Timed releases of secret information

Through the use of encryption and Shamir's Secret Sharing, smart oracles could be programmed to release the decryption keys for various files or documents at a given point in the future. Even if some of them went down or did not release the keys, the secrets could still be revealed if the minimum threshold was reached. This could be used for example by provably fair gambling platforms releasing their secret seeds at a predictable time in the future.

Economic contracts

There is a lot of need for various economic contracts out there, and a lot of them rely on some external data, such as the current exchange rate, being fed in. Smart oracles could not only facilitate the proper data being verifiably embedded into the blockchain, but also execute the smart contracts as desired in an objective fashion.

And many more...

There are many other ways one can use smart oracles, ranging from simple servers running scripts on one end, through embedding data into the blockchain, down to leveraging both the cryptocurrencies and data from the real world. The main advantage of using oracles over traditional servers is that a lot more of them can be deployed at the same time, and the same script can be easily executed by multiple parties, therefore minimizing the risk of malicious behavior.

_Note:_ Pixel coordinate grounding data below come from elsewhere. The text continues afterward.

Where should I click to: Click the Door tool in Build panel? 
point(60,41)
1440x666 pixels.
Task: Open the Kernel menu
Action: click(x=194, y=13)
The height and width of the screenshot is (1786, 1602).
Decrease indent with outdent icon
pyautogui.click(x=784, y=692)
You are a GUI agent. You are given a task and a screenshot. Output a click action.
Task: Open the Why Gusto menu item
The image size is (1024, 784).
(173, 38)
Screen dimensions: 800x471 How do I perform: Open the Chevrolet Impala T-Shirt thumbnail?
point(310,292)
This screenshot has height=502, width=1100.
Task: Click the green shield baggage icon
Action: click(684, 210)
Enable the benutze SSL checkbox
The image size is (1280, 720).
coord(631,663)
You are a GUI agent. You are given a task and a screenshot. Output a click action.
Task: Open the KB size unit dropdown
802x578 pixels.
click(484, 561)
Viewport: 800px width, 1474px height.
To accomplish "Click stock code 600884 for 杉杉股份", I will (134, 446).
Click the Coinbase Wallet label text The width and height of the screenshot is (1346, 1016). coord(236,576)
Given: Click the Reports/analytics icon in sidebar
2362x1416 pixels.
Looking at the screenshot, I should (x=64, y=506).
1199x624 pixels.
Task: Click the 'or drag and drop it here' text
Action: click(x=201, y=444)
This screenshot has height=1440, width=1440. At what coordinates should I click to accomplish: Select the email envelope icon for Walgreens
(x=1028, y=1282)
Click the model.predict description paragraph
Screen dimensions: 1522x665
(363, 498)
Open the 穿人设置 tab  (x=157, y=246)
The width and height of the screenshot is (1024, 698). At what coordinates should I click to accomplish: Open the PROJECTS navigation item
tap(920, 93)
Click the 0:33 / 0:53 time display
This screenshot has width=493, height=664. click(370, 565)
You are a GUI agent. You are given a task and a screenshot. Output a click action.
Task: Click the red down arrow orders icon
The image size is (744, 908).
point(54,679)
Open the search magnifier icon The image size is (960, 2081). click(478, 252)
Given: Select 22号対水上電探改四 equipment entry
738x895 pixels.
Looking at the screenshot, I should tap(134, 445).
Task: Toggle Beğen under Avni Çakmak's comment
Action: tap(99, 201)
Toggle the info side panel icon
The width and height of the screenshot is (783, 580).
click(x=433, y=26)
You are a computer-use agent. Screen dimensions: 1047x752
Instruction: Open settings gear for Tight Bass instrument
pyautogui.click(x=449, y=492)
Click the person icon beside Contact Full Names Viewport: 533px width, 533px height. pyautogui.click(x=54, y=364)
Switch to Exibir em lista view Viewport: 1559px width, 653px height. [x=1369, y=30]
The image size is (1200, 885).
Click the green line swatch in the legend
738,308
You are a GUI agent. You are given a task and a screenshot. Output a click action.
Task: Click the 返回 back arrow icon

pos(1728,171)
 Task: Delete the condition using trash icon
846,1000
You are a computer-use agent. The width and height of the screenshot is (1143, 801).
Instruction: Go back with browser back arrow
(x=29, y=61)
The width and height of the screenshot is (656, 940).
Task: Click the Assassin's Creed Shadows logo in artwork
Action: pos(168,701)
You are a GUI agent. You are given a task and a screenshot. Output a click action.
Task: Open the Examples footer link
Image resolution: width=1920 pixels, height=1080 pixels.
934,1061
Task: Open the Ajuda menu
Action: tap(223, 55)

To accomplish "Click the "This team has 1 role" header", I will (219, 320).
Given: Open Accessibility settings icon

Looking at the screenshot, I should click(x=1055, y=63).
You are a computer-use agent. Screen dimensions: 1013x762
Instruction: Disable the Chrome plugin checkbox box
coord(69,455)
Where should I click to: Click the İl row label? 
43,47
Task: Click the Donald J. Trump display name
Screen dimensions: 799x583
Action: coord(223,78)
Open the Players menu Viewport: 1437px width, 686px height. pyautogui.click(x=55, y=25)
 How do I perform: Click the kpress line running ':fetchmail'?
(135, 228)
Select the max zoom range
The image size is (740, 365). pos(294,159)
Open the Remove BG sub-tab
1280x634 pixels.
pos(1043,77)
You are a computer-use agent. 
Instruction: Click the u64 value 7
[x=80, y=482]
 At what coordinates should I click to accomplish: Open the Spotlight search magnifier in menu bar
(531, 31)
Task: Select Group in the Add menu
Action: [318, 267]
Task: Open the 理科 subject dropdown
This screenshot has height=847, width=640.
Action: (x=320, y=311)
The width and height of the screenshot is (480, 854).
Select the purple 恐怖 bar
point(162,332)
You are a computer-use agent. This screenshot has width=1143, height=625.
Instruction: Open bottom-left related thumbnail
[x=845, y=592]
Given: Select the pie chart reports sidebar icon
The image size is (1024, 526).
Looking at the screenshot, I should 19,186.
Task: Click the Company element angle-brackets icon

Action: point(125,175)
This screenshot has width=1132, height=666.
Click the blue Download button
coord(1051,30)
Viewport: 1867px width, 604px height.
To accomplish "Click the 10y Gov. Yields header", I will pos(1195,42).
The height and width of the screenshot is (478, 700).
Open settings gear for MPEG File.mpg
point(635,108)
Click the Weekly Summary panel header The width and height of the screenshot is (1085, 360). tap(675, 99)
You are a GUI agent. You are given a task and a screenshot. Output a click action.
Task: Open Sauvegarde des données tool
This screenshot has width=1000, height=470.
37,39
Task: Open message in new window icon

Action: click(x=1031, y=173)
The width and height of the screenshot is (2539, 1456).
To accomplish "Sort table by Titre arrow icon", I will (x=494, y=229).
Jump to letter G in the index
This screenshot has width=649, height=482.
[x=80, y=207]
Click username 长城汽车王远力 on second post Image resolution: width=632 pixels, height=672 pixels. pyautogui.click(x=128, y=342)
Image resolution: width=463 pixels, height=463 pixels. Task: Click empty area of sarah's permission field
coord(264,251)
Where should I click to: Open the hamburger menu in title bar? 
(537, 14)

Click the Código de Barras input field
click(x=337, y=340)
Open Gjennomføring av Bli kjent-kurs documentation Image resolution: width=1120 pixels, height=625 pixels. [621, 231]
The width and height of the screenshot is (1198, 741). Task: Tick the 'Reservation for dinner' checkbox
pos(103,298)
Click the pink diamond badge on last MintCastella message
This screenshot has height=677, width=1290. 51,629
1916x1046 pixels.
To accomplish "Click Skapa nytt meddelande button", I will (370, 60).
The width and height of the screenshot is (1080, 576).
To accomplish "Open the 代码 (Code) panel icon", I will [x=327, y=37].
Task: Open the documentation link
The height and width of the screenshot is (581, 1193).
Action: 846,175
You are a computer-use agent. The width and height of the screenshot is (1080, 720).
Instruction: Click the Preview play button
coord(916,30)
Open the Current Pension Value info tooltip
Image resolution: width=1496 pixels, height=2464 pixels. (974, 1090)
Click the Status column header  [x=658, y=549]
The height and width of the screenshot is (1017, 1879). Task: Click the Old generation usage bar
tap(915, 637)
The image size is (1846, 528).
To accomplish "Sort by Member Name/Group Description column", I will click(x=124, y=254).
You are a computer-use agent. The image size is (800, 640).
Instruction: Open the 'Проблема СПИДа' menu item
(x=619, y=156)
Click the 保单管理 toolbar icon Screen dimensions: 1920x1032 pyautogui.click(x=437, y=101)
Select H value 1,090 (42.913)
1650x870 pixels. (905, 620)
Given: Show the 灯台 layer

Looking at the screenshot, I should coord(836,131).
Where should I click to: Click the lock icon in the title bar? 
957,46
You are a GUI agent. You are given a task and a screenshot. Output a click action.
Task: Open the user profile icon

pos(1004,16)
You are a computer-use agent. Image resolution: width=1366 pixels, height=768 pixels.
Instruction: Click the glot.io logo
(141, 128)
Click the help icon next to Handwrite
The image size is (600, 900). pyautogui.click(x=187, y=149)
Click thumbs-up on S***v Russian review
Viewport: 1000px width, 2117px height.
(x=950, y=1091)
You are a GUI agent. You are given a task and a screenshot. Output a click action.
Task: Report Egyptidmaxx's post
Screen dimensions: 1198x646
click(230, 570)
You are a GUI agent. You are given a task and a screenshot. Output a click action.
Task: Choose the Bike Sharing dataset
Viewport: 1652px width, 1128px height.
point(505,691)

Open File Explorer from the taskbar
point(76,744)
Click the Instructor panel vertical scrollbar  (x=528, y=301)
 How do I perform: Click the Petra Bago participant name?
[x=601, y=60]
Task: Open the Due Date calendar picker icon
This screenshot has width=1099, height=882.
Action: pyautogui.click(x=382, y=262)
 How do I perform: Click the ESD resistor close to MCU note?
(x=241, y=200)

Shipping without incentives and features

Recently I was doing some research into Factom, a new project that aims to embed a lot of data into the Bitcoin blockchain and create a "proof of existence as a service", among other things. I stumbled upon some criticisms of the software (Google Cache link, as the original was taken down). One of the crucial features missing from the Factom code at the current time appears to be the lack of incentive for nodes to store any data after it is embedded into the Bitcoin blockchain. Pondering this for awhile, a few similar issues with other systems came to mind, and thus I'm writing this blog entry on various Bitcoin-related software that launched without some important features or incentives.

"Convenient bugs and arbitrary features" is also a recommended reading related to this topic.

Red balloons - Bitcoin is not without its flaws

When I was doing research for my master thesis on Bitcoin, some researchers from Microsoft and Cornell University released a paper called On Bitcoin and Red Balloons, where they pointed out the Bitcoin nodes have no incentive to propagate transaction information through the network, and miners have all the incentive to actively withhold that information.

The gist of the research is that while anyone creating a transaction has the incentive to propagate it through the network (they want the transaction to be put in a block, so they spread it to everyone), miners have the incentive to include paid transactions into blocks (to earn fees), Bitcoin nodes have no incentive to relay the transaction information. They are not getting paid to do so, nor do they benefit from the transactions they transmit directly. Moreover, if a miner knows of a transaction with a fee, they benefit from not broadcasting it - this way it is less likely to be mined by their competitors and they are more likely to earn that particular transaction fee.

One can argue, however, that every business built on top of Bitcoin has the incentive to run a full node that relays all the information. While they don't benefit directly, the abundance of full nodes makes the network more resilient to attacks and more distributed. What benefits the community at large is also beneficial to the individuals in some way.

Mastercoin - a token without a purpose

Back in the day when Mastercoin launched (and has since re-branded into Omni), my biggest question surrounding this technology was - "what are mastercoins used for?". In the Bitcoin space, you would use bitcoins to pay the transaction fees. In the Mastercoin space, well, there wasn't a clear use for mastercoins. Sure, the project itself benefited from the crowdsale to fund the development of the protocol, and some people earned some pretty penny speculating on the price of the coins, but there was no immediate use for the tokens themselves. There were no mastercoin-denominated fees in the system, the transactions instead paid the standard Bitcoin transaction fees. Only much later did the developers include a clear use case for the tokens - to burn them for crowdsales. A little bit of an arbitrary feature in my opinion, but at least it is some feature.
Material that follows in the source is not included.